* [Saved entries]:
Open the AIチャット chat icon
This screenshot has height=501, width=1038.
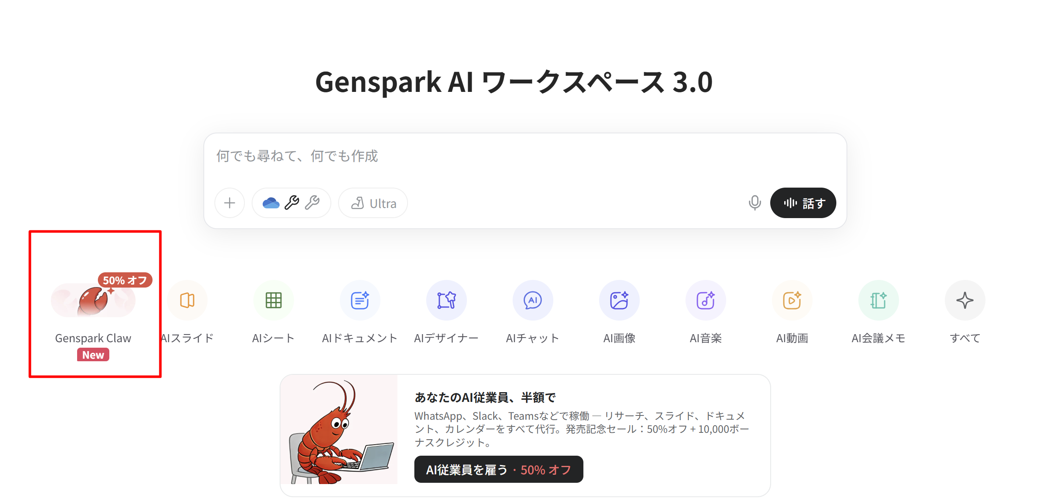pyautogui.click(x=533, y=300)
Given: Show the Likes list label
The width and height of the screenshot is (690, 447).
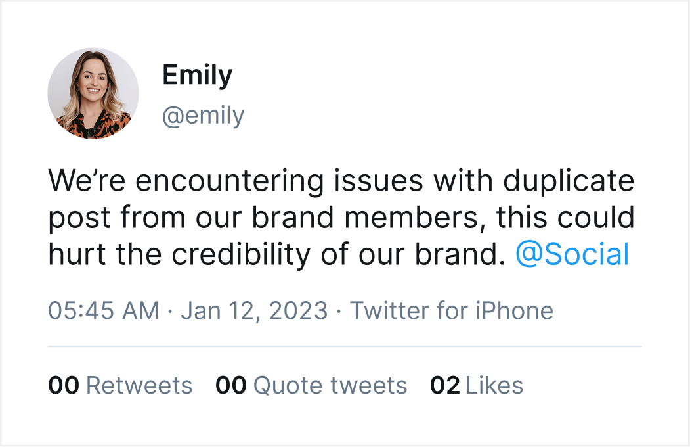Looking at the screenshot, I should click(x=494, y=385).
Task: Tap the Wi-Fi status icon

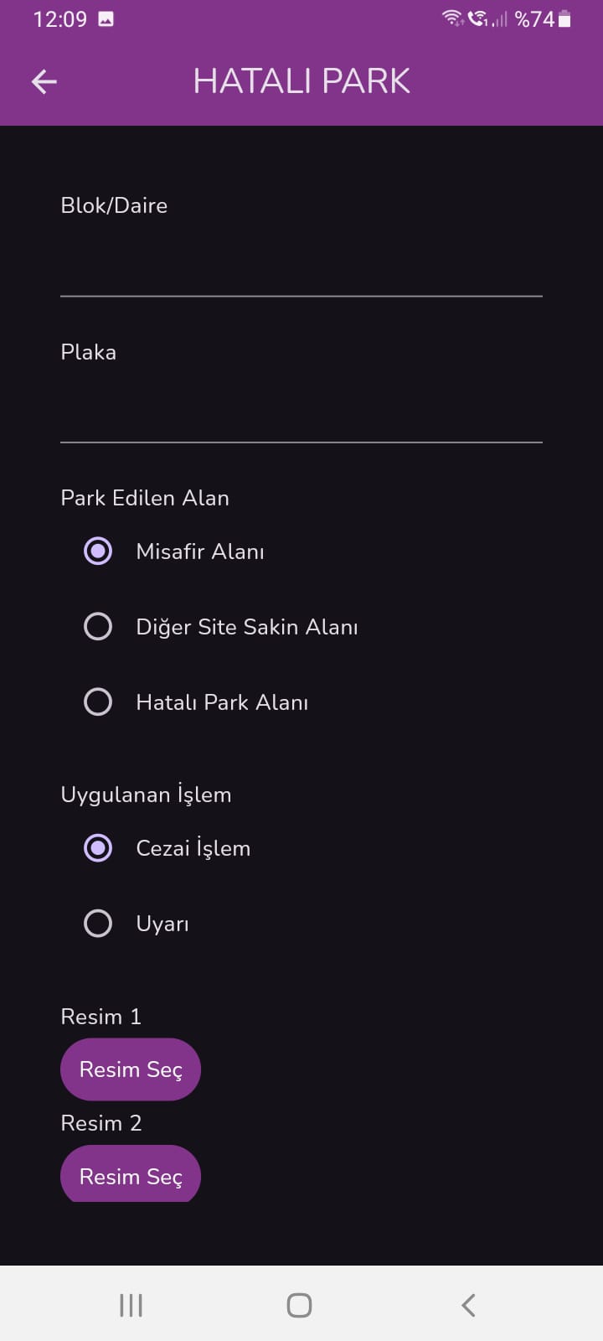Action: point(452,18)
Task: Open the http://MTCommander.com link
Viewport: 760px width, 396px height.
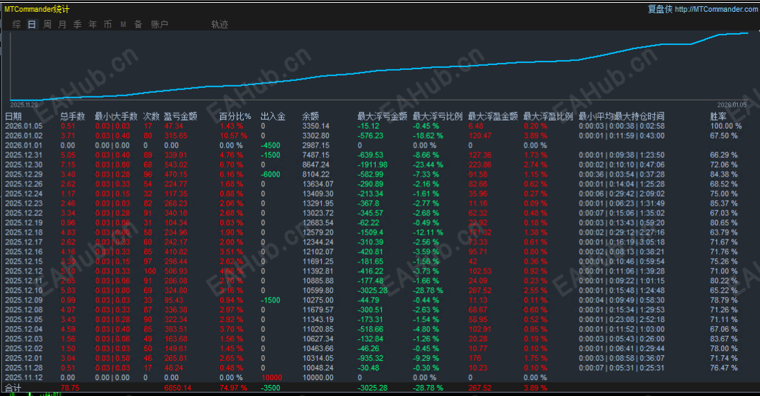Action: pos(716,9)
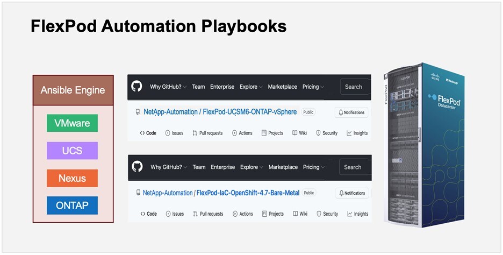Open the Security tab in the bottom repository
Image resolution: width=503 pixels, height=255 pixels.
coord(327,214)
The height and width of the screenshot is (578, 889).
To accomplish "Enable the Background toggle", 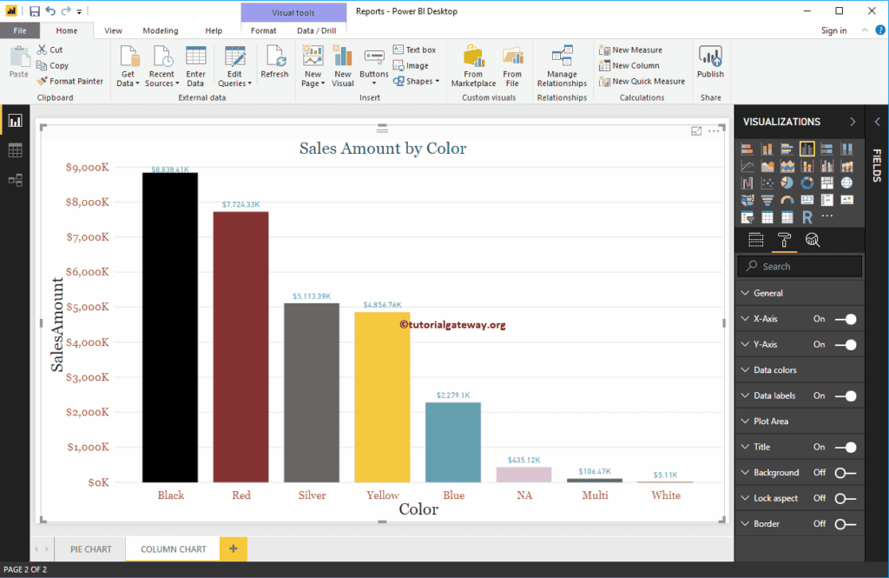I will 840,472.
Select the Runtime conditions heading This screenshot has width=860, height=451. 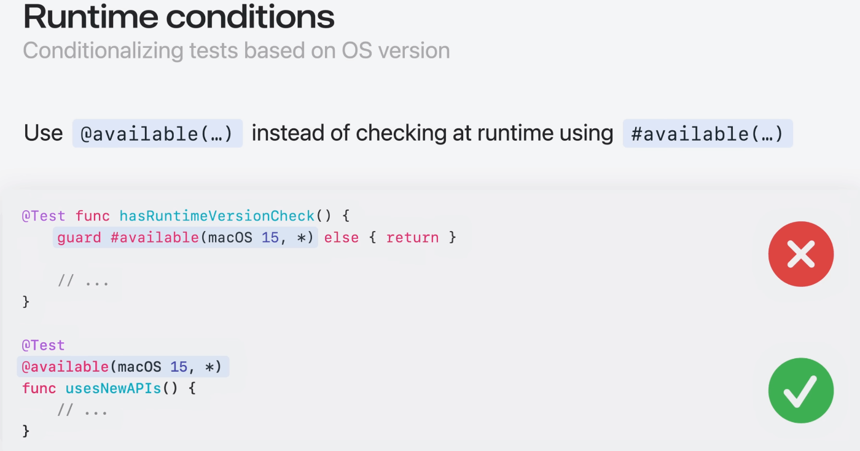tap(179, 17)
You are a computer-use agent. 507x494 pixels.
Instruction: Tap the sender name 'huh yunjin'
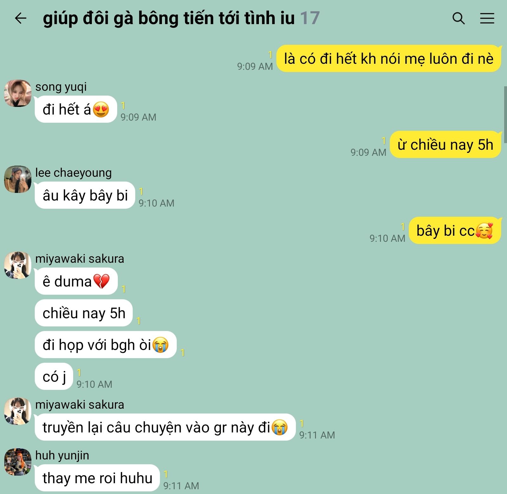click(x=62, y=455)
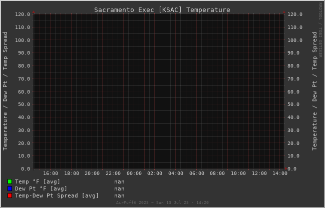This screenshot has width=325, height=208.
Task: Click the red Temp-Dew Pt Spread swatch
Action: [x=10, y=196]
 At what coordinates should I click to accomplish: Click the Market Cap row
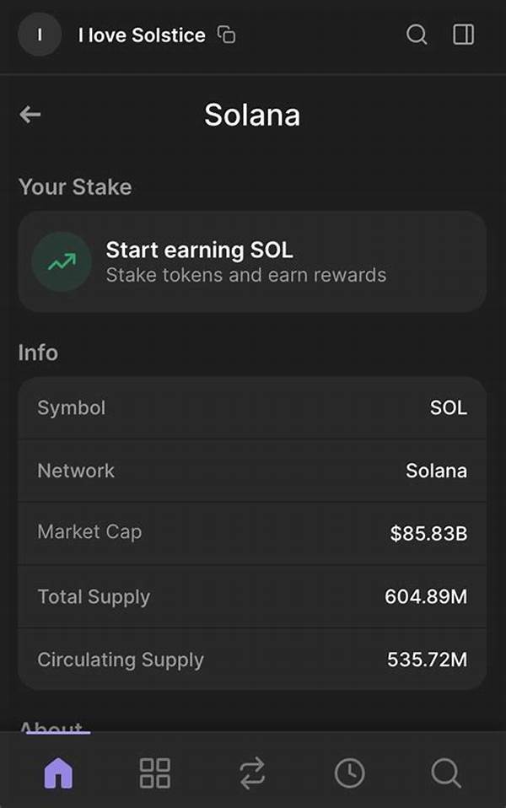252,533
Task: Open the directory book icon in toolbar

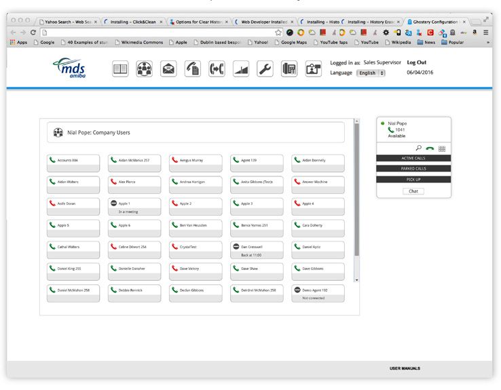Action: [x=119, y=69]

* [Exercise aim]: Arrange everything from the line containing "You are a computer-use agent. 507x494 pixels." down to the end of the material as a JSON list of strings, one string per line, with blank lines omitted. Leave the pictures out of the answer.

* [Full output]:
[
  "You are a computer-use agent. 507x494 pixels.",
  "Instruction: Tap the sender name 'huh yunjin'",
  "click(x=62, y=455)",
  "This screenshot has width=325, height=208.",
  "Task: Click the red Temp-Dew Pt Spread swatch",
  "Action: [x=10, y=196]",
  " At what coordinates should I click to accomplish: Click the Market Cap row",
  "252,533",
  "Task: Open the directory book icon in toolbar",
  "Action: [x=119, y=69]"
]